The Bunch O Balloons product, shown, is at the center of the patent infringement lawsuit, filed in a Texas federal court this month.
TYLER, Texas (Legal Newsline) - Bed Bath & Beyond, along with popular direct television marketing company Telebrands Corp., is being sued in a Texas federal court over a product the retailer sells called Balloon Bonanza.
Last week, Tinnus Enterprises LLC and Zuru Ltd. filed a patent infringement lawsuit against the companies in the U.S. District Court for the Eastern District of Texas -- one of the most plaintiff-friendly courts for patent lawsuits.

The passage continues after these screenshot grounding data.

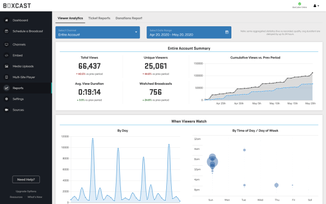Click the Schedule a Broadcast calendar icon
Viewport: 326px width, 204px height.
[x=7, y=31]
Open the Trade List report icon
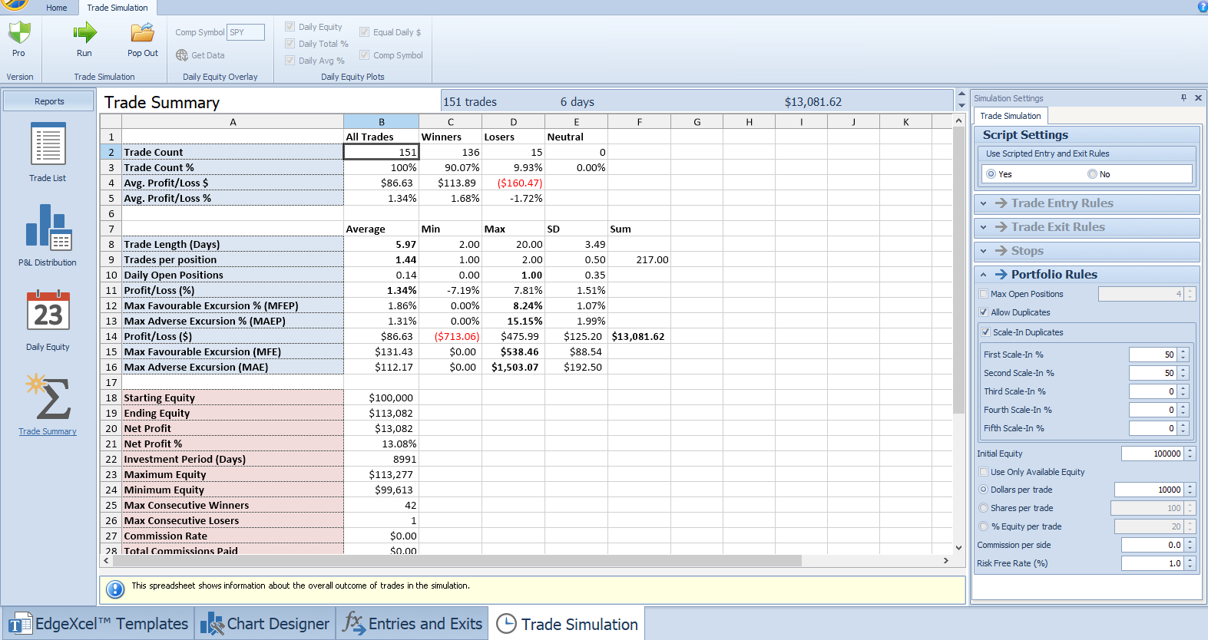The height and width of the screenshot is (640, 1208). click(48, 144)
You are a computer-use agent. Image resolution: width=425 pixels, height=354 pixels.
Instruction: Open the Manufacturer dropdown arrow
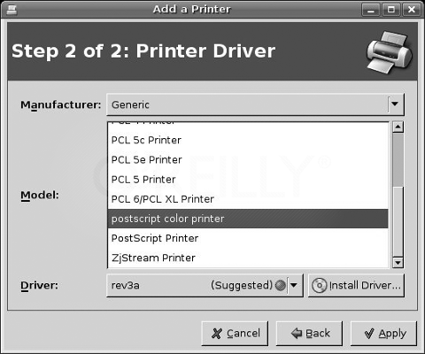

Tinnus and Zuru allege that Telebrands’ product, Balloon Bonanza, which is sold by the domestic merchandise retailer, infringes the patent recently issued to Tinnus -- U.S. Patent No. 9,051,066 -- for Bunch O Balloons.
The product, a hose attachment with 37 pre-connected balloons that automatically fill and tie themselves, has become increasingly popular and often can be seen on television commercials.
The system makes it easier for children to prepare water balloons -- Bunch O Balloons touts it can produce up to 100 water balloons in just one minute.
According to the June 9 complaint, in early 2014 Josh Malone, a father of eight, invented the product and then launched it on crowd-fund website Kickstarter last summer, raising nearly $1 million to date.
Later, Malone assigned the ‘066 patent to his Plano, Texas-based company, Tinnus, which, in turn, granted exclusive rights to Zuru, which is headquartered in China.
The 12-page complaint alleges that Telebrands “engaged in a scheme to copy and mimic the extremely successful Bunch O Balloons product,” and continued to market an infringing product in spite of Zuru’s cease-and-desist letters.
“Telebrands began marketing its copy of Bunch O Balloons in mid-December 2014 -- almost five months after Mr. Malone first introduced Bunch O Balloons to the public in his wildly successful Kickstarter campaign,” according to the lawsuit.
Telebrands, the lawsuit states, is no stranger to litigation.
According to the complaint, public records indicate the defendant -- the self-described creator of the "As Seen On TV" logo -- has been sued more than 50 times since 1983 for infringement of intellectual property rights.
The company’s CEO and founder, Ajit Khubani, often is referred to as the “Knock-Off King” within the infomercial industry.
The lawsuit also notes that the Better Business Bureau’s board of directors has revoked Telebrands’ status as an “accredited business.”
Tinnus and Zuru have asked the court to issue an injunction and an award of treble damages for willful infringement.
Attorneys with Dunlap Bennett & Ludwig PLLC in Leesburg and Richmond, Va., and the Tyler, Texas, law firm Findlay Craft PC are representing the plaintiffs.
Judge Robert W. Schroeder III is presiding over the case.
Telebrands could not immediately be reached for comment.